__Work task__
Could every line of the data be copied out once more, exactly?

Dataset records
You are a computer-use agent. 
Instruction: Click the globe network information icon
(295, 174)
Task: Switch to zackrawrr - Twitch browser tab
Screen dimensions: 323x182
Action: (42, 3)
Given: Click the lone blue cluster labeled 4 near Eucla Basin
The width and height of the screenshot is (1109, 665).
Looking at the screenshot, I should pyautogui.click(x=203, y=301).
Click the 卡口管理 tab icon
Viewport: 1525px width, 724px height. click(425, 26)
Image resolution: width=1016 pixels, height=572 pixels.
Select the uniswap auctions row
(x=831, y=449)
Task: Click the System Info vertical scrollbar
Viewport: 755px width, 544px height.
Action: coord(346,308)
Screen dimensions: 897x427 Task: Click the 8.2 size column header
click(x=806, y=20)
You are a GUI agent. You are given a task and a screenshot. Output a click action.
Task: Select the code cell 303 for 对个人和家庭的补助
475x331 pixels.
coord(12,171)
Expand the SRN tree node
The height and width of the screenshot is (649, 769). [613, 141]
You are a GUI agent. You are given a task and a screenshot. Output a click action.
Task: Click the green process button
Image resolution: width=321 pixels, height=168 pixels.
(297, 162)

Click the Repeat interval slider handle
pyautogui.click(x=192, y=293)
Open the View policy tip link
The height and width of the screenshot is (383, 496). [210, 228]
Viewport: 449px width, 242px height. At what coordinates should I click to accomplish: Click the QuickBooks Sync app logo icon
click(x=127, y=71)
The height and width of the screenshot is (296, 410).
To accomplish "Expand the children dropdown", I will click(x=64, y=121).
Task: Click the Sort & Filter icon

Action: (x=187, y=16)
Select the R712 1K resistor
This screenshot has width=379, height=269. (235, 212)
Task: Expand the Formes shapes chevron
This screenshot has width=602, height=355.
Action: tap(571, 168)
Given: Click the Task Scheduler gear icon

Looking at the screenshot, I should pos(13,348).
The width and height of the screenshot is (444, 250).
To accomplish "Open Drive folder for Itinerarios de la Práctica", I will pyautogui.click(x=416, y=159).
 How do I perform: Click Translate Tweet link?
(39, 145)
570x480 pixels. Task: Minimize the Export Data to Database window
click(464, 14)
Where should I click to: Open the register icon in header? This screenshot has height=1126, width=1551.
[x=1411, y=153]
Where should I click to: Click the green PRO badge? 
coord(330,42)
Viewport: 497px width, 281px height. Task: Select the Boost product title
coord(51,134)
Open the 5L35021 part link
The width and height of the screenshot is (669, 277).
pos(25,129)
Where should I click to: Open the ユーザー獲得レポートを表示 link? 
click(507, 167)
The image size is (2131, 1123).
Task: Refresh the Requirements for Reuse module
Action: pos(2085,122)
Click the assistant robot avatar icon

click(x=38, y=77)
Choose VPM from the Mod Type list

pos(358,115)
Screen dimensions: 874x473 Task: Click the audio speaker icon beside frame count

__Problem solution__
You are a computer-use agent. 
Instruction: Click the globe network information icon
(295, 174)
Task: Switch to zackrawrr - Twitch browser tab
Screen dimensions: 323x182
Action: (42, 3)
Given: Click the lone blue cluster labeled 4 near Eucla Basin
The width and height of the screenshot is (1109, 665).
Looking at the screenshot, I should pyautogui.click(x=203, y=301).
Click the 卡口管理 tab icon
Viewport: 1525px width, 724px height. click(425, 26)
Image resolution: width=1016 pixels, height=572 pixels.
Select the uniswap auctions row
(x=831, y=449)
Task: Click the System Info vertical scrollbar
Viewport: 755px width, 544px height.
Action: coord(346,308)
Screen dimensions: 897x427 Task: Click the 8.2 size column header
click(x=806, y=20)
You are a GUI agent. You are given a task and a screenshot. Output a click action.
Task: Select the code cell 303 for 对个人和家庭的补助
475x331 pixels.
coord(12,171)
Expand the SRN tree node
The height and width of the screenshot is (649, 769). [613, 141]
You are a GUI agent. You are given a task and a screenshot. Output a click action.
Task: Click the green process button
Image resolution: width=321 pixels, height=168 pixels.
(297, 162)

Click the Repeat interval slider handle
pyautogui.click(x=192, y=293)
Open the View policy tip link
The height and width of the screenshot is (383, 496). [210, 228]
Viewport: 449px width, 242px height. At what coordinates should I click to accomplish: Click the QuickBooks Sync app logo icon
click(x=127, y=71)
The height and width of the screenshot is (296, 410).
To accomplish "Expand the children dropdown", I will click(x=64, y=121).
Task: Click the Sort & Filter icon

Action: (x=187, y=16)
Select the R712 1K resistor
This screenshot has width=379, height=269. (235, 212)
Task: Expand the Formes shapes chevron
This screenshot has width=602, height=355.
Action: tap(571, 168)
Given: Click the Task Scheduler gear icon

Looking at the screenshot, I should pos(13,348).
The width and height of the screenshot is (444, 250).
To accomplish "Open Drive folder for Itinerarios de la Práctica", I will pyautogui.click(x=416, y=159).
 How do I perform: Click Translate Tweet link?
(39, 145)
570x480 pixels. Task: Minimize the Export Data to Database window
click(464, 14)
Where should I click to: Open the register icon in header? This screenshot has height=1126, width=1551.
[x=1411, y=153]
Where should I click to: Click the green PRO badge? 
coord(330,42)
Viewport: 497px width, 281px height. Task: Select the Boost product title
coord(51,134)
Open the 5L35021 part link
The width and height of the screenshot is (669, 277).
pos(25,129)
Where should I click to: Open the ユーザー獲得レポートを表示 link? 
click(507, 167)
The image size is (2131, 1123).
Task: Refresh the Requirements for Reuse module
Action: pos(2085,122)
Click the assistant robot avatar icon

click(x=38, y=77)
Choose VPM from the Mod Type list

pos(358,115)
Screen dimensions: 874x473 Task: Click the audio speaker icon beside frame count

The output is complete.